From PCA to Hebbian learning
Published:
📝 Idea / Thought
What is PCA?
From the Pattern Recognition and Machine learning:
Orthogonal projection of the data onto a lower dimensional linear space; linear projection that minimizes the average projection cost.
The algebraical connections between PCA and Hebbian learning
A famous quote for principal of Hebbain learning is that
Neurons fire together, wire together.
It means that when neurons are co-activated, the synaptic weights are strengthened. This simple rule can be written as: \(\Delta w = yx\) And we know that the activation function for postsynaptic neuron $Y$ can be written as
\(y = w^\top x\) We also know that the covariance of presynaptic neuron $X$ is \(\mathbf{C = \mathbb{E}(xx^\top)}\)
Then, the update of the synaptic weight $w$ can be written in: \(\Delta w = \eta yx = \eta(w^\top x)x\)
To combine the term, the update of $w$ can be written as: \(\mathbb{E}(\Delta w) = \eta \mathbf{\mathbb{E}(xx^\top)w} = \eta \mathbf{Cw}\)
Then there is a question: what’s the link between $w$ and the maximum variance direction of the data?
We can write down the expression of the variance first (for 0 mean, $\mathbb{E}[x]=0$): \(\begin{align} Var(Y) = \mathbb{E}(Y^2) - (\mathbb{E}Y)^2 \\ = \mathbb{E}\mathbf{(w^\top x)^2} \\ = \mathbb{E}\mathbf{(w^\top x x^\top w)} \\ = \mathbf{w^\top C w} \end{align}\)
The covariance matrix $C$ can be decomposed as:
\[C = V \Lambda V^\top\]This equation works because $C$ is a symmetric matrix. The matrix $V$ is the collection of basis vector $v$ and $\Lambda$ is the diagonal of scalar values, which represents the much or less variance distribution on different vector $v$.

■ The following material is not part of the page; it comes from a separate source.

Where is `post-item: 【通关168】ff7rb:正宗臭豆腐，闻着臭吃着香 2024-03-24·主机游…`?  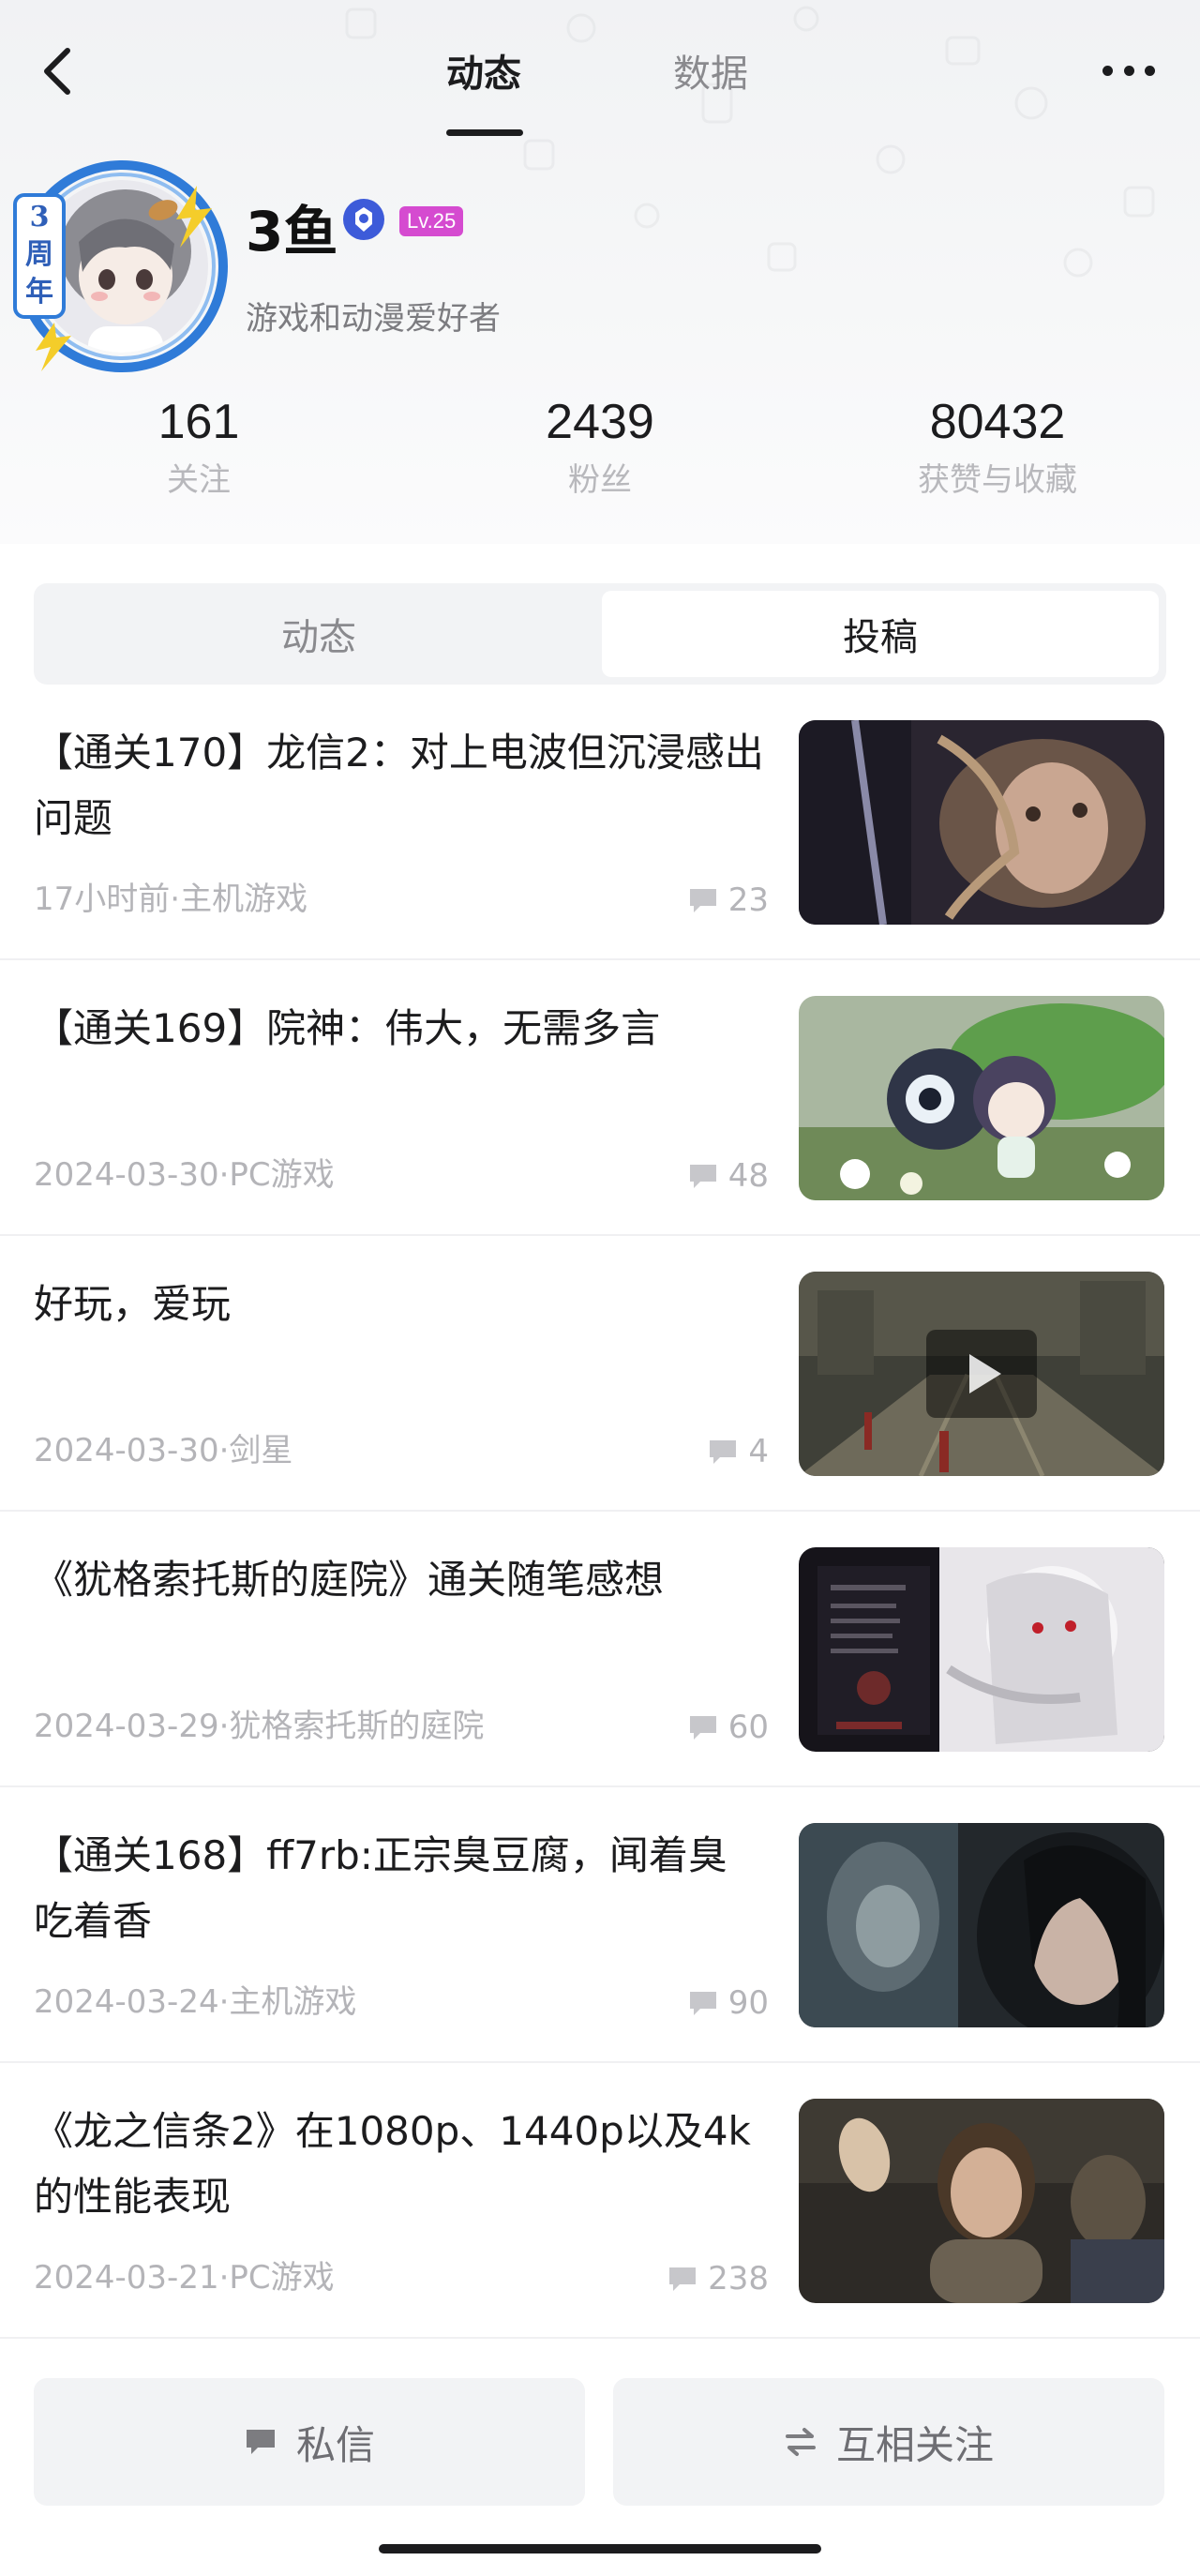
post-item: 【通关168】ff7rb:正宗臭豆腐，闻着臭吃着香 2024-03-24·主机游… is located at coordinates (600, 1925).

The $V$ can be written as: \(V = \begin{bmatrix} \vert & \vert \\ v_1 & v_2 \\ \vert & \vert \end{bmatrix}\)
The $\Lambda$ is: \(\Lambda = \begin{bmatrix} \lambda_1 & 0 \\ 0 & \lambda_2 \end{bmatrix}\)
To overcome the unbounded growth of Hebbian learning weight, if we add the regularization on $|w|$, we get Oja’s rule:
\[\Delta w = yx - y^2w\]At the equilibrium point ($\Delta w = 0$ ), the weights $w$ stop changing and become
\[\begin{align} \mathbb{E}(\Delta w) = 0 \\ \eta \mathbf{Cw} = \mathbf{(w^\top C w)w} \end{align}\]To explain the equation $Cw = \lambda w$ in geometry, it means that covariance matrix project into a unit vector $w$ and it is equivalent to scale up/down along this direction of vector $w$.
To better understand the relationship why $\lambda = w^\top C w$, there is an easy decomposition on two steps:
- step 1: $Cw$ is a transformation of covariance matrix. The transformation is to use the data distribution to reshape the vector $w$ to make it a new vector here $v = Cw$.
- step 2: $w^\top v$, is a projection from previous step 1 transformation back to original direction, to see how much information is lost. If the $w$ is the eigenvector, it captures the maximum possible variance. The $w^\top w = 1$ is the result of normalization.